Summer travel 2021: Defining the path forward
Good news like the increase in vaccinations brings enthusiasm among travelers looking forward to a bright summer season. After a year or more of disruption, airlines prepare for the demand pent-up to be covered by following well-thought-out strategies. In the end, what works for some companies will not necessarily work for others. Therefore, managers need to define their action plans based on their organization’s specific characteristics.
Besides the need for individualized solutions, the pandemic has opened new opportunities for carriers to approach the customer experience. The top priority at the moment is staying safe. So further development of innovations focusing on enhanced sanitation and social distancing will play a crucial role in attracting passengers back. Together with the deployment of advanced disinfection technologies, the trend will be to digitalize the customer journey as much as possible. Apps like the health passport and those that provide boarding passes in digital form aim to limit unnecessary personal interactions and make the embarking process smoother.

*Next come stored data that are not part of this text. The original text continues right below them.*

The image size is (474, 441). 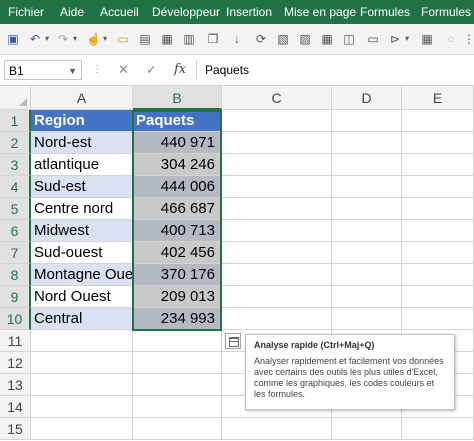 I want to click on row-header-2: 2, so click(x=16, y=143).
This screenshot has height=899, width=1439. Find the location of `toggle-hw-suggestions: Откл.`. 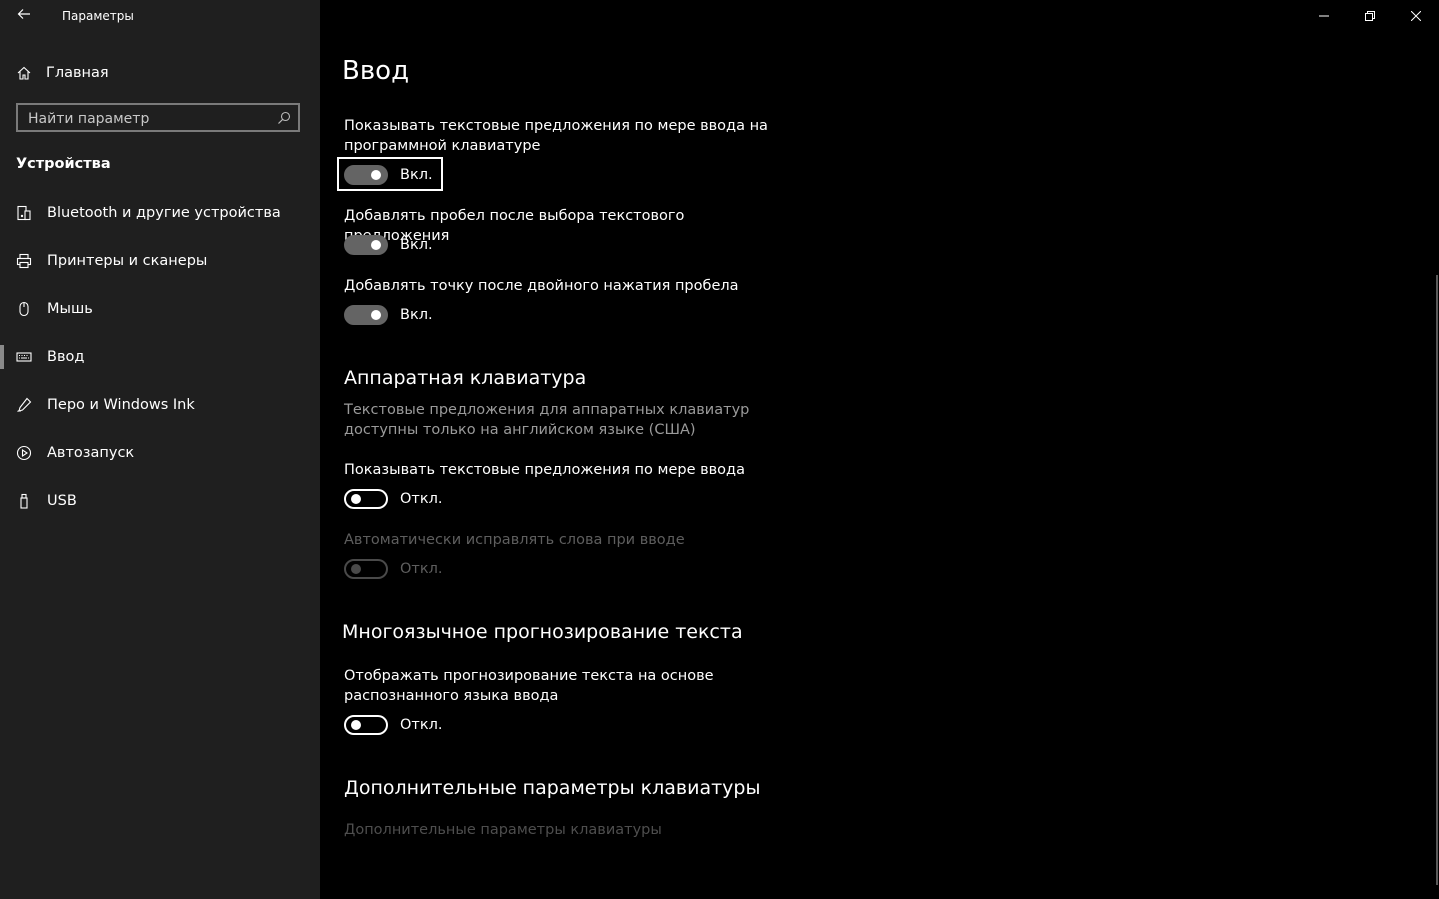

toggle-hw-suggestions: Откл. is located at coordinates (394, 499).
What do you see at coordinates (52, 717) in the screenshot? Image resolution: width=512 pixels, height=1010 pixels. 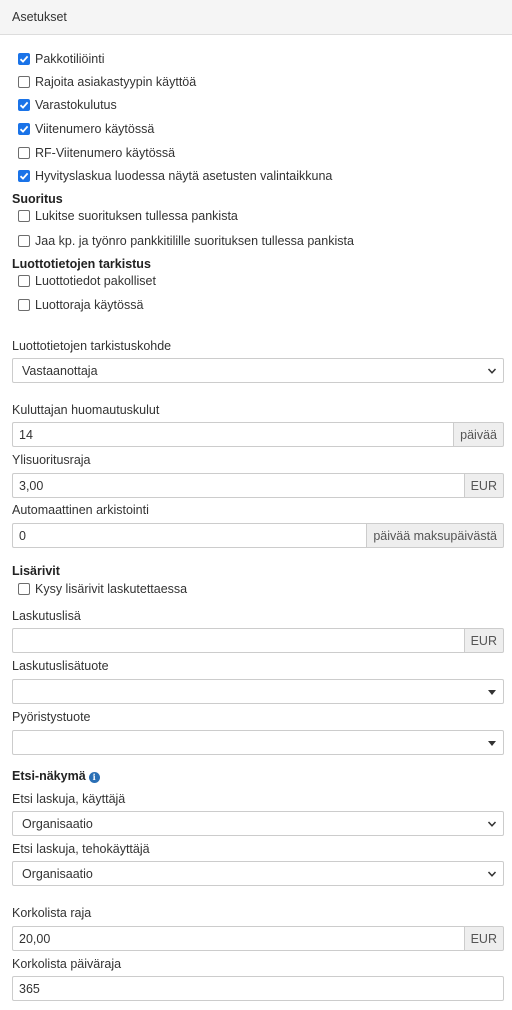 I see `field-label-pyoristystuote: Pyöristystuote` at bounding box center [52, 717].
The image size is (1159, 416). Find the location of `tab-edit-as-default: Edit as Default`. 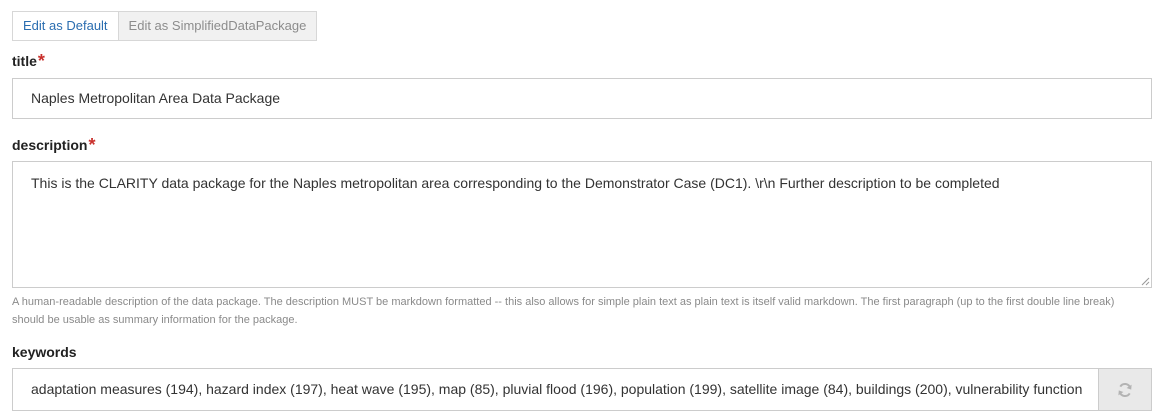

tab-edit-as-default: Edit as Default is located at coordinates (65, 26).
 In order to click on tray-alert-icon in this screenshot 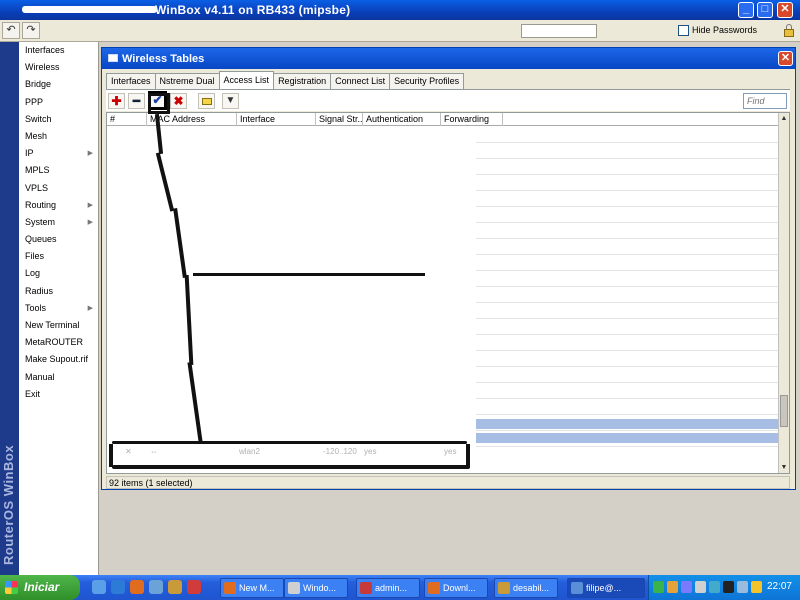, I will do `click(756, 587)`.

Part of offering a pleasant flight is providing outstanding service. After a period away from their regular duties, it is crucial that personnel receive adequate training. Complying with authority mandates has led to significant changes in airline operations. Staff re-entering their jobs must be aware of new protocols, including, for instance, how to respond in cases where social distancing cannot be observed.
The pandemic has hit the world hard, making us remember the importance of ensuring the availability of resources for future generations. In the process of economic and social recovery, safeguarding the environment cannot be excluded. Aviation industry leaders see long-term climate action as a priority. Several carriers are already taking further steps in the direction of making their processes more sustainable. But of utmost importance is stakeholder collaboration to guarantee that environmentally friendly decisions are being taken across the whole logistics chain. Sustainable travel seems to be gaining increasing popularity this summer. Do not be surprised if the environmental factor becomes a future determinant in a passenger´s choice for a flight as well.